Updated on 2023-08-31 GMT+08:00

Accessing Hive Using Python

Function

Use Python to connect to Hive to execute data analysis tasks.

Example Code

Submit a data analysis task using a Python program python-examples/pyCLI_sec.py.
  1. Import the HAConnection class.
     from pyhs2.haconnection import HAConnection     
  2. Declare the HiveServer IP address list. In this example, hosts indicates HiveServer nodes, and xxx.xxx.xxx.xxx indicates a service IP address.
    hosts = ["xxx.xxx.xxx.xxx", "xxx.xxx.xxx.xxx"] 

    If the HiveServer instance is migrated, the original sample program becomes invalid. In this case, you need to update the HiveServer IP address used in the sample program.

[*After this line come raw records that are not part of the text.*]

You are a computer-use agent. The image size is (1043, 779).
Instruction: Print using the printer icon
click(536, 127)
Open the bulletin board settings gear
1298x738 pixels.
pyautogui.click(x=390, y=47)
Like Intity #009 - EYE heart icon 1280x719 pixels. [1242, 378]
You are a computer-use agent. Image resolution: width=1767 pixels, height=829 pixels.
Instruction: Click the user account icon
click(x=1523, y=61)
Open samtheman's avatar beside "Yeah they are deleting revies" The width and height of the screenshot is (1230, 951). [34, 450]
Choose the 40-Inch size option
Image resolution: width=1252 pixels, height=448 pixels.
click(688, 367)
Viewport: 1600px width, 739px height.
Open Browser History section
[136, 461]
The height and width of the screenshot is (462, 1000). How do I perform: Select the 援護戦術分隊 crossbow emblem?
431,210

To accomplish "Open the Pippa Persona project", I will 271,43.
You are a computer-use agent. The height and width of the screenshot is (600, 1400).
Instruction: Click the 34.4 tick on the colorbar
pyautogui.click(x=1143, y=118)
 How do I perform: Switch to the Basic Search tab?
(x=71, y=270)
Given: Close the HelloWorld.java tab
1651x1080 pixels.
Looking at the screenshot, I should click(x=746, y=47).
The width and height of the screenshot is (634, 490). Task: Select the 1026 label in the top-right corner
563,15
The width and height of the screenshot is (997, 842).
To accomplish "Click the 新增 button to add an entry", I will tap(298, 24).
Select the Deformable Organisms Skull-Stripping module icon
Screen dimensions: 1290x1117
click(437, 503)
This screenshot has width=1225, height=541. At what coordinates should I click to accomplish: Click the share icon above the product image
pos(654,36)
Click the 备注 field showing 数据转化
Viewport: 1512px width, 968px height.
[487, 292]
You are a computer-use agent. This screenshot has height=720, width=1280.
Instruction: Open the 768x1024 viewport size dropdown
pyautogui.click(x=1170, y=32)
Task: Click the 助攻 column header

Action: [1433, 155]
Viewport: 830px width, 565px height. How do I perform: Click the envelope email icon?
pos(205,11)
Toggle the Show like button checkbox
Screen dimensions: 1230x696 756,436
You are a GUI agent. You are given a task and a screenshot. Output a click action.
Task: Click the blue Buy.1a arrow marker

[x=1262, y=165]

  3. Create the connection and execute HiveQL statements. The sample code only queries all tables. You can modify the HiveQL statements as you need and output the queried column names and results to the console.
       try: 
           with HAConnection(hosts = hosts, 
                              port = 21066, 
                              authMechanism = "KERBEROS", 
                              configuration = conf) as haConn: 
               with haConn.getConnection() as conn: 
                   with conn.cursor() as cur: 
                       # show databases 
                       print cur.getdatabases() 
                        
                       # execute query 
                       cur.execute("show tables") 
                        
                       # return column info from query 
                       print cur.getschema() 
                        
                       # fetch table results 
                       for i in cur.fetch(): 
                           print i 
                            
       except exception, e: 
           print e